En ce qui concerne la retenue opérée sur le salaire du mois de novembre 2007, il ressort de l’examen de ce document qu’elle correspond à un jour de RTT en date du 19 octobre 2007 et à un jour de repos compensateur en date du 18 octobre 2007. Elle est donc étrangère aux faits du 28 novembre 2007, et Monsieur A ne peut valablement soutenir qu’il a fait l’objet d’une double sanction.
Il convient donc de confirmer le jugement déféré en ce qu’il a considéré que le licenciement de Monsieur A reposait sur une cause réelle et sérieuse et Monsieur A sera débouté de sa demande d’indemnité à ce titre.
Sur l’indemnité compensatrice de préavis
Monsieur A soutient qu’il avait droit à ce titre à la somme de 3.169,02 euros, et qu’il n’a perçu que la somme de 2.789,80 euros.
Le mandataire liquidateur de la société SURCOUF fait valoir que Monsieur A a été dispensé d’effectuer son préavis, qu’il a été absent tout le mois de janvier 2008 (ce qui a entraîné une retenue sur son salaire de février 2008), et qu’en lui versant la somme de 2.789,80 euros, elle s’est parfaitement acquittée de ses obligations en matière d’indemnité de préavis.
Selon l’article L.1234-5 du code du travail, lorsque le salarié n’exécute pas le préavis, il a droit, sauf s’il a commis une faute grave, à une indemnité compensatrice.
L’indemnité compensatrice de préavis due au salarié en application de l’article L.1234-5 du code du travail est égale au salaire brut, assujetti au paiement des cotisations sociales, que le salarié aurait perçu s’il avait travaillé pendant la duré du délai-congé. Ce salaire englobe tous les éléments de rémunération auxquels le salarié aurait pu prétendre s’il avait exécuté normalement son préavis, à l’exclusion des sommes représentant des remboursements de frais.

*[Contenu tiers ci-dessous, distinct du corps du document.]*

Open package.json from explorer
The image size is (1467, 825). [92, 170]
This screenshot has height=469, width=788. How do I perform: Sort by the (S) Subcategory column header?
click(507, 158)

En l’espèce, il n’est pas contesté que le délai de préavis était de deux mois. Il ressort de l’examen des trois derniers bulletins de salaire de Monsieur A qu’il bénéficiait d’une rémunération mensuelle moyenne brute de 1.584,51 euros. Il avait donc droit à une indemnité compensatrice de préavis à hauteur de 3.169,02 euros. L’employeur ne saurait se prévaloir d’absences de Monsieur A au mois de janvier 2008 (qui plus est non démontrées) pour justifier une réduction du montant de l’indemnité compensatrice de préavis, alors même qu’il a indiqué dans la lettre de licenciement que Monsieur A était dispensé d’exécuter son préavis.

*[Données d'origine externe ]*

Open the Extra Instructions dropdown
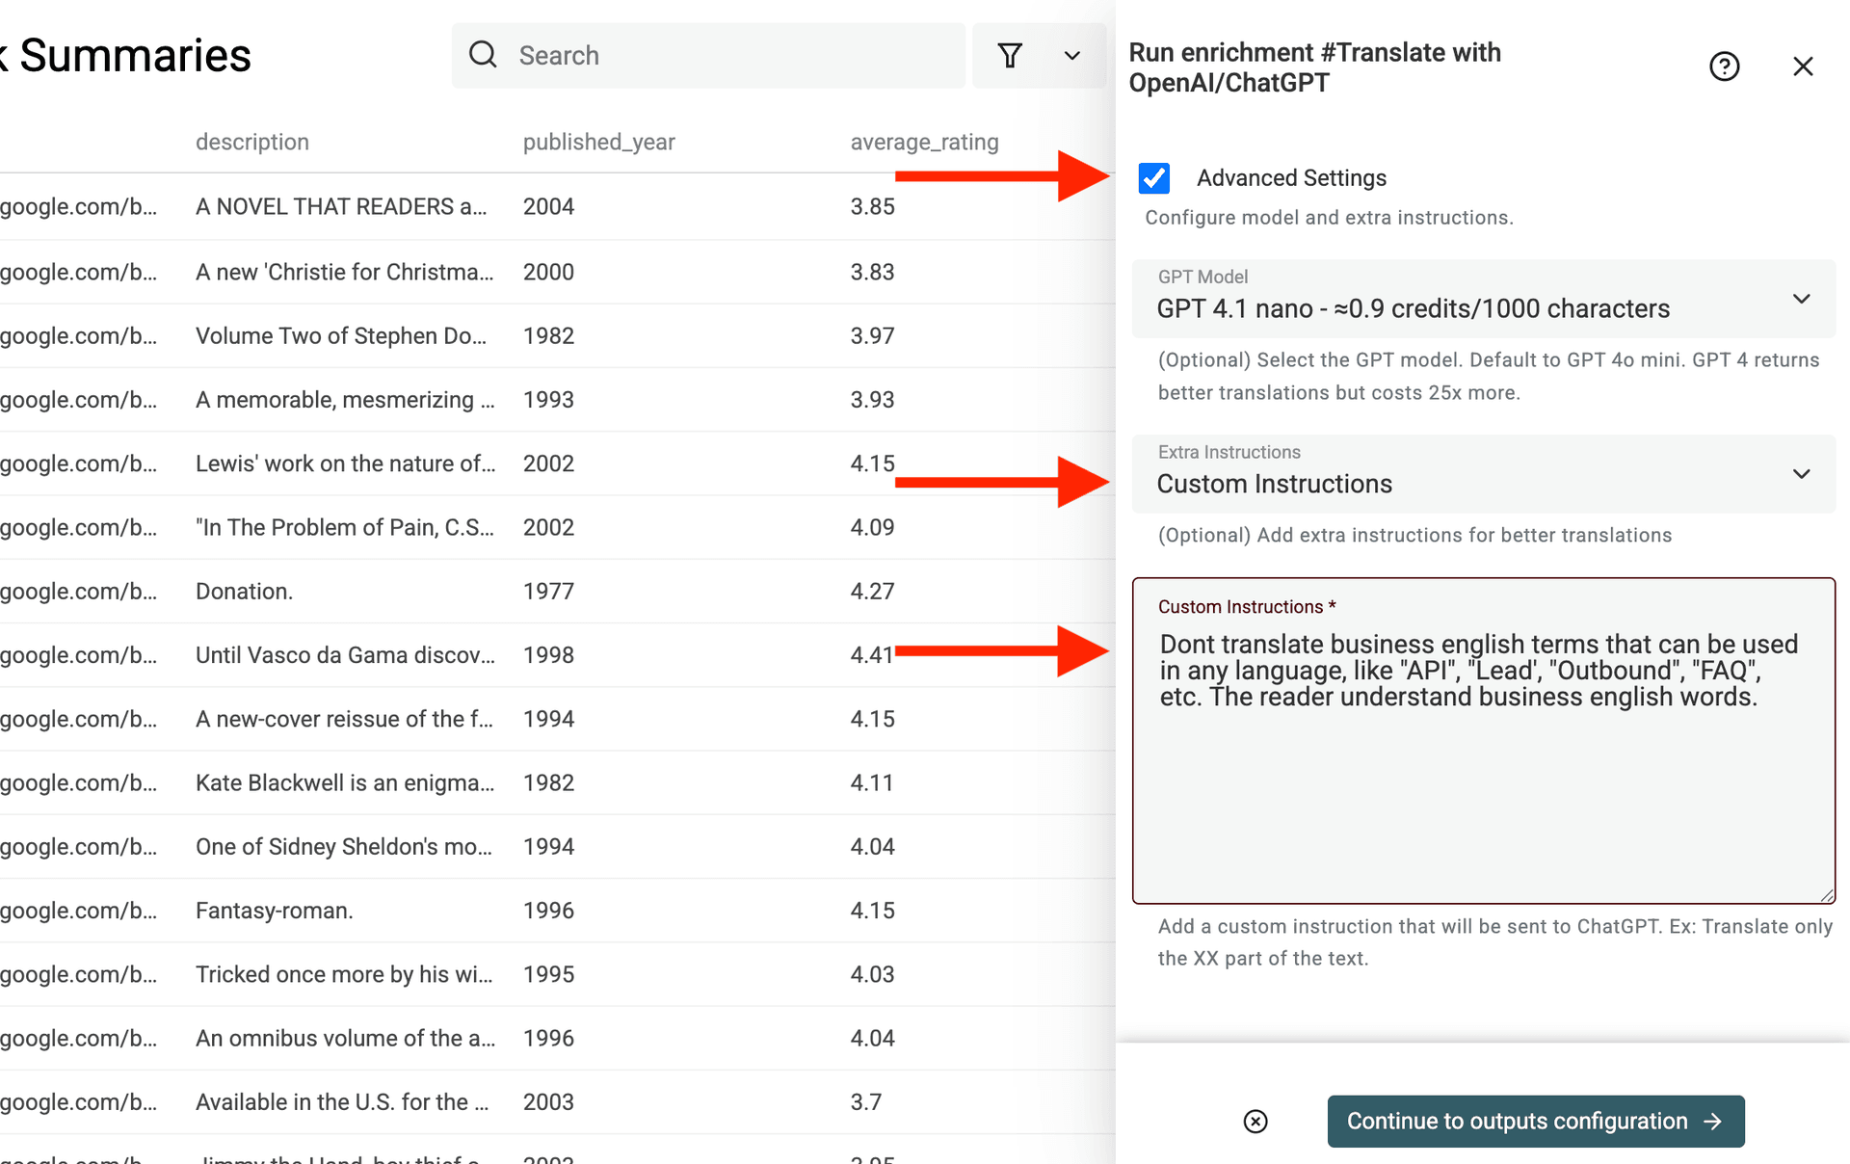1850x1164 pixels. click(1483, 474)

En conséquence, il convient de fixer la créance de Monsieur A au titre du solde de l’indemnité compensatrice de préavis à hauteur de 379,22 euros, et sa créance au titre des congés payés y afférents à hauteur de 37,92 euros.

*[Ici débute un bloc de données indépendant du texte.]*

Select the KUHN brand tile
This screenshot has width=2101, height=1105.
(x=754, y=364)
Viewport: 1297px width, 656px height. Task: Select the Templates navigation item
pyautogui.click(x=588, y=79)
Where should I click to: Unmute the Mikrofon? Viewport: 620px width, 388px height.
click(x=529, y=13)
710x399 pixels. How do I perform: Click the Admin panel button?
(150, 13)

Le jugement sera confirmé en ce qu’il a ordonné à la société SURCOUF de remettre à Monsieur A des documents sociaux conformes à la décision.
En revanche, dès lors qu’il n’est pas établi que la société SURCOUF risque d’opposer une résistance à la remise de ces documents, il n’y a pas lieu de l’assortir d’une astreinte. Monsieur A sera donc débouté de cette demande.
PAR CES MOTIFS
LA COUR,
Infirme partiellement le jugement déféré
Statuant à nouveau
Fixe au passif de la liquidation de la société SURCOUF, représentée par la SELARL X J, aux sommes suivantes :
379,22 euros au titre du solde d’indemnité compensatrice de préavis
37,92 euros au titre des congés payés y afférents
Le confirme pour le surplus
Y ajoutant
Déboute Monsieur A de sa demande d’assortir la remise de documents sociaux d’une astreinte
Déclare le présent arrêt opposable à l’AGS (CGEA) de Lille dans les termes et conditions de la loi
Condamne Monsieur A aux dépens
Déboute Monsieur A de sa demande fondée sur l’article 37 alinéa 2 de la loi du 10 juillet 1991
Déboute le mandataire liquidateur de sa demande fondée sur l’article 700 du code de procédure civile.